Telstra has the ‘honour’ of being the first telco to receive a Direction to Comply with the new TCP Code. It’s part of the two step enforcement process that applies to the Code.
What Telstra did wrong
In 2011, Telstra accidentally allowed personal information about 700,000+ customers to be exposed via the web. The data included names, some addresses and in about 41,000 cases, user names and passwords. Ouch.

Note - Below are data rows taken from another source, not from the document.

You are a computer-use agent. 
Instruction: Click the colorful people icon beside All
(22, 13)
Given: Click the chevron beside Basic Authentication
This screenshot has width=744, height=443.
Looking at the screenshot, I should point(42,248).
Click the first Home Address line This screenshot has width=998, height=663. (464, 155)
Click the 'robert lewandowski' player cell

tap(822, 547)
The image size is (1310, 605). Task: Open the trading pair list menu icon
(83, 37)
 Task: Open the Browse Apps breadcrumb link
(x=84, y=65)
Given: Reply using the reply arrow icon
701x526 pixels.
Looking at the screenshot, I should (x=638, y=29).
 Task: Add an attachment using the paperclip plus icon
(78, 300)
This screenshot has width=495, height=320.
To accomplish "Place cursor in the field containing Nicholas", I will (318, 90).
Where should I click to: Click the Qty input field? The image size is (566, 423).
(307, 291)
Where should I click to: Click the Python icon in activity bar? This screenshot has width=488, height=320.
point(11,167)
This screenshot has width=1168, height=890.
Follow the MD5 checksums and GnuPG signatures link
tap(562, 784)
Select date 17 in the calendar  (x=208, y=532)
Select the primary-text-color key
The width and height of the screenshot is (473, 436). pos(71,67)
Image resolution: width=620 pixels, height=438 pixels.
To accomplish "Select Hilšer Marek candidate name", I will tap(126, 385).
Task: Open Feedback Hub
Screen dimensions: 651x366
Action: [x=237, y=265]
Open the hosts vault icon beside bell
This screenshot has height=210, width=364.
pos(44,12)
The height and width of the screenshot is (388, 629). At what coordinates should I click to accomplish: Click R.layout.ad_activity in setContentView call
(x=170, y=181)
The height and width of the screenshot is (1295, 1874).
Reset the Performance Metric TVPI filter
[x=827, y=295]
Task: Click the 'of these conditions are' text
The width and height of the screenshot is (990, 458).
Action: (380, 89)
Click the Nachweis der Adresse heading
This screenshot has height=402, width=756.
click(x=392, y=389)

That was a breach of the old TCP Code, which also required service providers to guard customer information. ACCC made an adverse finding back in June 2012.
What ACMA did next
Telstra has now been formally directed to comply with the privacy requirement of the 2012 TCP Code. ACMA Chair Chris Chapman explained the regulator’s reasoning very bluntly:
Put simply, if a provider breaches the code, you can expect us to direct it to comply.
What’s it all mean?
Think of a Direction to Comply like a gun being cocked. The next step is to fire. Under the Telecommunications Act, once ACMA has directed a telco to comply with a provision of the Code, any further breach becomes a breach of the Telco Act itself, with penalties of up to $250k applying.
Some service providers mistake TCP Code enforcement process as a ‘toothless’ one because it requires two steps. We’ve already explained why that’s a very unwise belief. The direction to Telstra is just a two page letter, and now the company is exposed to the full range of penalties under the Telecommunications Act in case of any further breach of clause 4.6.3 of the TCP Code.